Statistical analyses
Demographic data are presented as frequencies, percentages, means, and standard deviations (SD). Correlations between caregiver burden and variables including patient and caregiver demographic factors, disease-related factors, and care-giving-related factors were assessed with Pearson's correlation coefficient and Spearman's correlation coefficient according to the characteristics of the data. All statistical tests were two-tailed, and values of P < 0.05 were considered statistically significant. Data were analyzed with IBM SPSS statistics version 22 (IBM; SPSS; Statistics 22).
| Results | | |
Dementia patients and disease-related characteristics
The ages of dementia patients ranged from 59 to 99 (mean = 79.9) and 56% were female. The mean age at diagnosis was 76.73 and the average disease course was 2.7 years. With regard to type of dementia, 64% were diagnosed as Alzheimer's dementia, 27% as vascular dementia, 7% as mixed dementia, and 2% as other. About 90.1% of the dementia patients had other physical problems. About 69% had significantly impaired memory function. In terms of behavioral and psychological disturbances, 37% had nighttime wandering and about 26% had agitated behavior and depressed mood. For cognitive enhancement pharmacotherapy, 72% received none, 7% donepezil, 12% rivastigmine, and 9% memantine.
CDR scores ranged from 0.5 (very mild) to 3 (severe) and were divided into 4 groups such as group 1 (very mild, CDR score = 0.5) accounted for 1%, group 2 (mild, CDR score = 1) 43%, group 3 (moderate, CDR score = 2) 37%, and group 4 (severe, CDR score = 3) 19%. MMSE scores ranged from 0 to 29 and were divided into 3 groups such as group 1 (MMSE score <10) accounted for 29%, group 2 (MMSE score = 10 and <24) 64%, and group 3 (MMSE score was ≥24) 7%. CSI-S scores ranged from 2 to 4 and were divided into three groups such as group 1 (CGI-S score = 2) made up 24%, group 2 (CGI-S score = 3) 56%, and group 3 (CGI-S score = 4) 20% [Table 1].

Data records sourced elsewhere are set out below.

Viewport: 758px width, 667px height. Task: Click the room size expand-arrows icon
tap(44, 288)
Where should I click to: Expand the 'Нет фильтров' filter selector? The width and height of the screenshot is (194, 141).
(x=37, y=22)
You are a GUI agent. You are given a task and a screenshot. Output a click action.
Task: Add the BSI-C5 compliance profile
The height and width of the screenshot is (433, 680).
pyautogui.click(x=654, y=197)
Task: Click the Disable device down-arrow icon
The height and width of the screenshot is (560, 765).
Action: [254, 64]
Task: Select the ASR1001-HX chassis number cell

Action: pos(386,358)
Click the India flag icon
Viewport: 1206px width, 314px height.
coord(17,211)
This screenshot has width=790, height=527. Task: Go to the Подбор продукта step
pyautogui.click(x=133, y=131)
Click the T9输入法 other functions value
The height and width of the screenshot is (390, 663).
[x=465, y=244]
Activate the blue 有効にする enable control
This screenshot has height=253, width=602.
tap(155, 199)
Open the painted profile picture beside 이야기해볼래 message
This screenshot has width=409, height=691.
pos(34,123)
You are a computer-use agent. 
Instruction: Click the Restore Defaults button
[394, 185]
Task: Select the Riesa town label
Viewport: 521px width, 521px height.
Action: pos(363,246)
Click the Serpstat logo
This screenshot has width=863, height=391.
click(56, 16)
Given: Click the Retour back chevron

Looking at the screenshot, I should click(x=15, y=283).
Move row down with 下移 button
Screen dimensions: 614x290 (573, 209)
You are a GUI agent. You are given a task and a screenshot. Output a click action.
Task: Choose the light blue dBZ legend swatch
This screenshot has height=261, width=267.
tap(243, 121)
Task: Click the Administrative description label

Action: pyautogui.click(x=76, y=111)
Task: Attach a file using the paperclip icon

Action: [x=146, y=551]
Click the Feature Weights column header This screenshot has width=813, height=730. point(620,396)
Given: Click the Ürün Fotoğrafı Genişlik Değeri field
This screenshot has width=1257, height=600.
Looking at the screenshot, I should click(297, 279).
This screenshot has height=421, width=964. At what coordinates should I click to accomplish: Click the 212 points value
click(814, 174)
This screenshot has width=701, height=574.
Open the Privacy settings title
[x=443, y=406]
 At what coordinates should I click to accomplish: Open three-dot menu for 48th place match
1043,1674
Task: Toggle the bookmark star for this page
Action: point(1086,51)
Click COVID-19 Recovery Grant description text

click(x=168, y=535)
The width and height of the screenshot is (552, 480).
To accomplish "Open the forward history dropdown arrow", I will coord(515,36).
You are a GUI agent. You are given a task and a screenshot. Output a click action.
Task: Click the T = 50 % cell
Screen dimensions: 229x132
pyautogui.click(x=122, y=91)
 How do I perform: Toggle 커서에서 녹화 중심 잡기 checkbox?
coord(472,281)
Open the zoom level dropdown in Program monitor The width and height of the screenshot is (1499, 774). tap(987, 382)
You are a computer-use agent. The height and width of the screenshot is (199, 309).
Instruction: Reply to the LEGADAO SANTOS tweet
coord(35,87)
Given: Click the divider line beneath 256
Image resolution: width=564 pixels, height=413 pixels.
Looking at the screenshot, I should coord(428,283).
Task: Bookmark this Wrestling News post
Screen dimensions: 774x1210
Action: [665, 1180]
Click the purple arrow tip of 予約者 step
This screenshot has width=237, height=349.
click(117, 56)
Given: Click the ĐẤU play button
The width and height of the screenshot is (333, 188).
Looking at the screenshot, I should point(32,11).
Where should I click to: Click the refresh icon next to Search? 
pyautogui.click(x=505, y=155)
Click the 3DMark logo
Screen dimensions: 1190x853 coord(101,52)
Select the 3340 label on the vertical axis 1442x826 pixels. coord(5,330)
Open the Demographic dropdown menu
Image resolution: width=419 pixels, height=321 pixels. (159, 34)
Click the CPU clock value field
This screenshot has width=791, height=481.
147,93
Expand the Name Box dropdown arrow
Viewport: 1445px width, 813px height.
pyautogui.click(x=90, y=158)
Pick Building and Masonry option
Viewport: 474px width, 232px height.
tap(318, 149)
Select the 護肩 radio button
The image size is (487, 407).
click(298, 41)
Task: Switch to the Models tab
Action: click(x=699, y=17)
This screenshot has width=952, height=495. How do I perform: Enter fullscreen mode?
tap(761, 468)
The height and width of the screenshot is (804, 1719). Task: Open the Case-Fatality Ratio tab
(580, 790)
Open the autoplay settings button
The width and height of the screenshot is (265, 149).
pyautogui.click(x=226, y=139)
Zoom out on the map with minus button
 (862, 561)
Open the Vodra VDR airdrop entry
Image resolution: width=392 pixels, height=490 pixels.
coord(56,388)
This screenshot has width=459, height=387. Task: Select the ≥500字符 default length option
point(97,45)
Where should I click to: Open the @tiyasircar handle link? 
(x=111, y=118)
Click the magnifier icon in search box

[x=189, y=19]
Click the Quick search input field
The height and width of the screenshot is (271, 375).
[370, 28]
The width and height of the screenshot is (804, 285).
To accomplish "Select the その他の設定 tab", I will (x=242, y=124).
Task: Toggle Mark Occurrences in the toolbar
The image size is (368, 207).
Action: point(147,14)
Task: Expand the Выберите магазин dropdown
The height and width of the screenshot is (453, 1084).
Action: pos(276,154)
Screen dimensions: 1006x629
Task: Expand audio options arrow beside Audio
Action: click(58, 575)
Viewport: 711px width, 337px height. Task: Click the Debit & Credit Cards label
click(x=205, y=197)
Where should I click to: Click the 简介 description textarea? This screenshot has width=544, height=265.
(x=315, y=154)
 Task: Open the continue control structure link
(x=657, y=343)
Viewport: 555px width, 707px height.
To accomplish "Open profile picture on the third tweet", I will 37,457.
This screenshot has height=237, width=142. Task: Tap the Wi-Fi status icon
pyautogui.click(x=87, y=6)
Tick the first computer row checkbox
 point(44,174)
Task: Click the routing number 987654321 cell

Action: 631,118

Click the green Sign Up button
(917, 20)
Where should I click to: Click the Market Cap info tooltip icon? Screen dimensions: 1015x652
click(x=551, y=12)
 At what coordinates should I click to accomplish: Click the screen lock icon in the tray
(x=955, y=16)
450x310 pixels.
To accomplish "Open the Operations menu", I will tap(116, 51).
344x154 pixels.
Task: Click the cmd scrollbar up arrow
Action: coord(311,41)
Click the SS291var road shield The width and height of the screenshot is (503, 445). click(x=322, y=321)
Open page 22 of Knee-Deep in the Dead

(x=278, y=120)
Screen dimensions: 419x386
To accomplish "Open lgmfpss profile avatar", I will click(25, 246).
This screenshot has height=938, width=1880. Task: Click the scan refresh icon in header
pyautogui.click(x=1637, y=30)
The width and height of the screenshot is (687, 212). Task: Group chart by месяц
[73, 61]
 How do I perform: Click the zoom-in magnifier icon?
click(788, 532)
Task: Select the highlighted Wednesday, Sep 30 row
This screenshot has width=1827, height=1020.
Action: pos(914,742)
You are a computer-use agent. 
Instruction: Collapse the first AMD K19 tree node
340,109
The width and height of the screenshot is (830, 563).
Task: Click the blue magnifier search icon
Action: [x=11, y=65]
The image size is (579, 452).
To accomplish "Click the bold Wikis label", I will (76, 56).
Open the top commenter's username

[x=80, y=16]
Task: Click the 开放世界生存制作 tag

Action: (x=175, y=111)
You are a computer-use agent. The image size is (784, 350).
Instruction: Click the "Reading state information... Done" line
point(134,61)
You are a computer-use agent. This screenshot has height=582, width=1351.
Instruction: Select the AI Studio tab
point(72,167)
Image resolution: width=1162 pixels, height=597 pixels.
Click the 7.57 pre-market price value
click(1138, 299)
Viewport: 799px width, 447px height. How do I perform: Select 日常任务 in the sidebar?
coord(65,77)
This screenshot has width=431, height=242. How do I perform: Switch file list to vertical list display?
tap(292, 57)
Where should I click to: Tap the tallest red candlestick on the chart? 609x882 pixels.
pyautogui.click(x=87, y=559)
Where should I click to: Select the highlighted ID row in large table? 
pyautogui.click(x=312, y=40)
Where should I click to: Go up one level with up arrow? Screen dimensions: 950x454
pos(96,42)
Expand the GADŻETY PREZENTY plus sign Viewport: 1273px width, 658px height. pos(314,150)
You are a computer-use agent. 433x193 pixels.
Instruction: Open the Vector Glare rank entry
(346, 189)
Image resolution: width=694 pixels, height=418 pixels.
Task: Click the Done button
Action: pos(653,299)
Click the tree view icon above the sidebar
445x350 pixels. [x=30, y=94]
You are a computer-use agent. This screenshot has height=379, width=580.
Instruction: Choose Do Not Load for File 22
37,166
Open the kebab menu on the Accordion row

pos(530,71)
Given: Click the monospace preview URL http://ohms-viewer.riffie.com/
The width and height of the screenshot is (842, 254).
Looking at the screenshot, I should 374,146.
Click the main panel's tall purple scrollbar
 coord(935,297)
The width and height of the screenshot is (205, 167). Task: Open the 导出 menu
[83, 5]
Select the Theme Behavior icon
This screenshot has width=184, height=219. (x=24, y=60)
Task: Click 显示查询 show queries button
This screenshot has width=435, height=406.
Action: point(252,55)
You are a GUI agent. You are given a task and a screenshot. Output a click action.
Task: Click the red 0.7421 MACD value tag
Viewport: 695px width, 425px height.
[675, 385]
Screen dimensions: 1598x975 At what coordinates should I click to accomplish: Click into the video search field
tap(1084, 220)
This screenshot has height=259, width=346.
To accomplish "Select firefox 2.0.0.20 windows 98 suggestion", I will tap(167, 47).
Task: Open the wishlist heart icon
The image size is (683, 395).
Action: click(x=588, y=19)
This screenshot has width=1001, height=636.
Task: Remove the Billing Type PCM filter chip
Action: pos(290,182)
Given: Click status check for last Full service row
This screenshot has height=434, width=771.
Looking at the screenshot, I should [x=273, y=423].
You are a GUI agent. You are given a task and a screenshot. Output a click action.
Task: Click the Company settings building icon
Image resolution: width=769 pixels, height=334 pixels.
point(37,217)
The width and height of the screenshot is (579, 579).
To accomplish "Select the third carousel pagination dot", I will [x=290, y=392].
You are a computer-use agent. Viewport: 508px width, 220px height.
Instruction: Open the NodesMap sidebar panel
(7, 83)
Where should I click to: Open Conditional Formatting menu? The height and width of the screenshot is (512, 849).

Caregiver and caring-related characteristics
The caregivers ranged in age from 18 to 86 (mean = 57.38) and 60% were female. With regard to marital status, 16% were single, 82% married, and 2% widowed. Of the dementia patients, 31% were cared for by spouses, and 69% were cared for by nonspousal family members, including children and their spouses (66%) and grandsons or granddaughters (3%). In terms of resident status, 74% lived together with the dementia patient. Twenty-eight percent were unemployed, 8% worked part time jobs, 33% had full-time jobs, and 31% were retired. For level of education, 3% were illiterate, 9% were elementary school graduates, 12% junior high school, 25% senior high school, 47% college, and 4% graduate school and above.
Most of the caregivers received help from others-74% from other family members and 32% from foreign domestic helpers. On average, caregivers spent 8.85 h/day and 2.87 years in care-giving. In caring for dementia patients, 77% developed psychological and somatic symptoms such as depression, anxiety, headaches, or digestive problems. Of the self-reported health condition of caregivers, 11% considered themselves very good, 22% good, 35% normal, 30% poor, and 2% very poor. Thirty-two percent of caregivers reported that their relationship with the dementia patient now at that time was very good, 30% good, 26% normal, 10% poor, and 2% very poor [Table 2].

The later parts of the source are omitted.